*Stored data entries*.
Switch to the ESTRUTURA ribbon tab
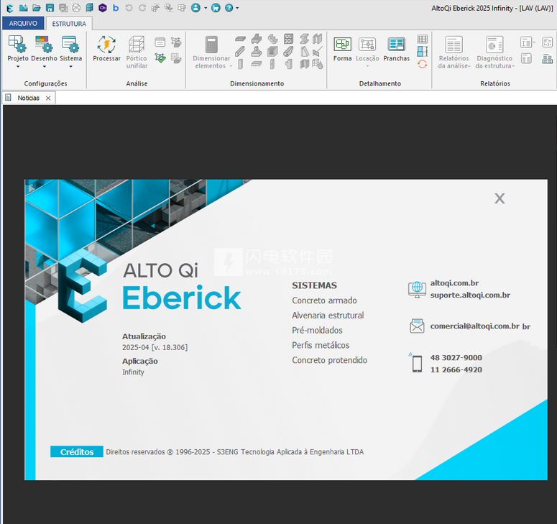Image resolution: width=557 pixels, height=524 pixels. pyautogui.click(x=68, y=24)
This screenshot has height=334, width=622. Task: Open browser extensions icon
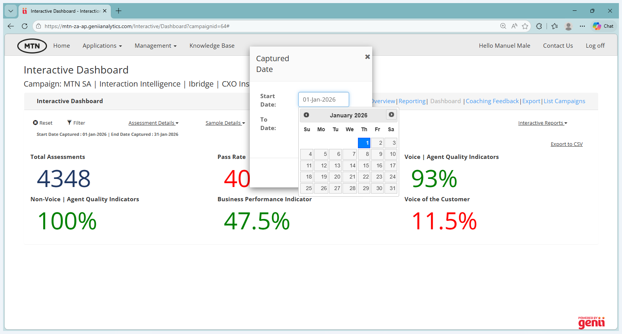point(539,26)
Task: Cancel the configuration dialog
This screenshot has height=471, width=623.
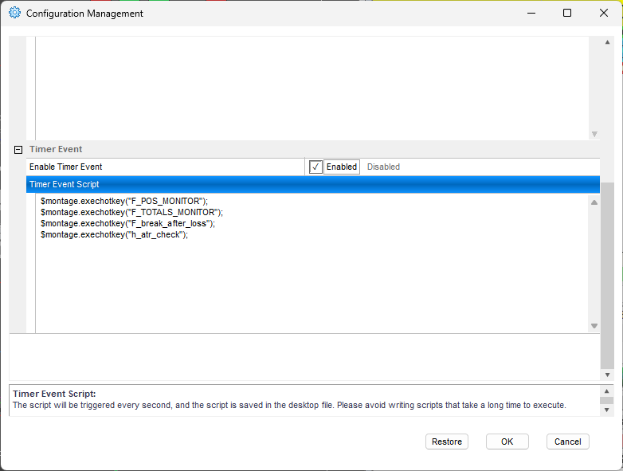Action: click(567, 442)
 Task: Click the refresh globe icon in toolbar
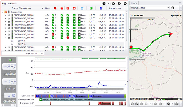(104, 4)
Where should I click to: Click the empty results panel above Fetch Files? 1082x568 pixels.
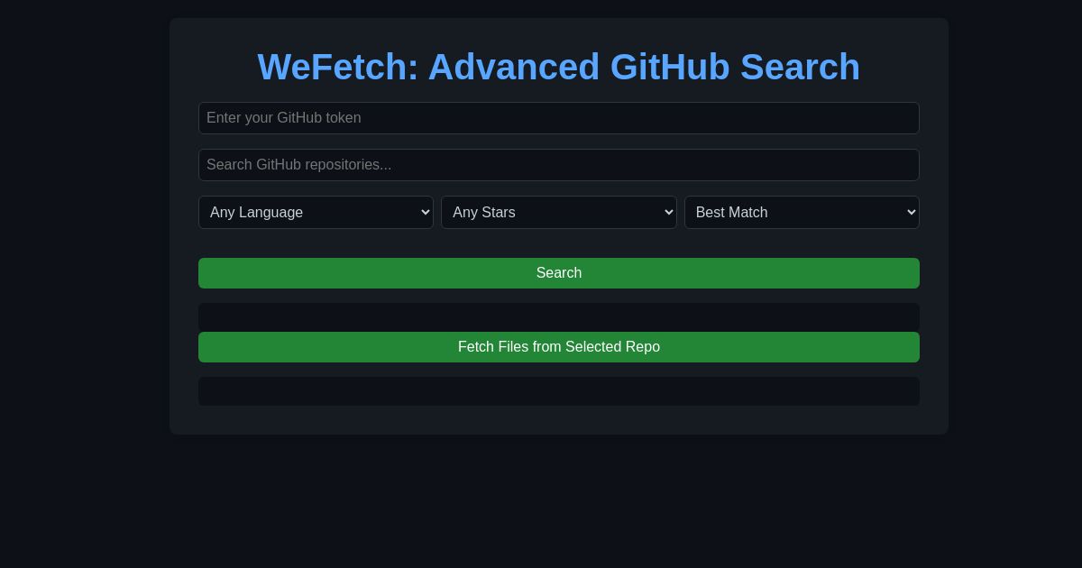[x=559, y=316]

*ABOUT THIS TASK*. Only the lines from the one holding "This screenshot has height=471, width=623." through the end of the data are to be printed, exactly as they stand and with no pictures.

*RESULT BELOW*.
This screenshot has height=471, width=623.
Action: click(567, 442)
 Task: Click the refresh globe icon in toolbar
(104, 4)
Where should I click to: Click the empty results panel above Fetch Files? 1082x568 pixels.
[x=559, y=316]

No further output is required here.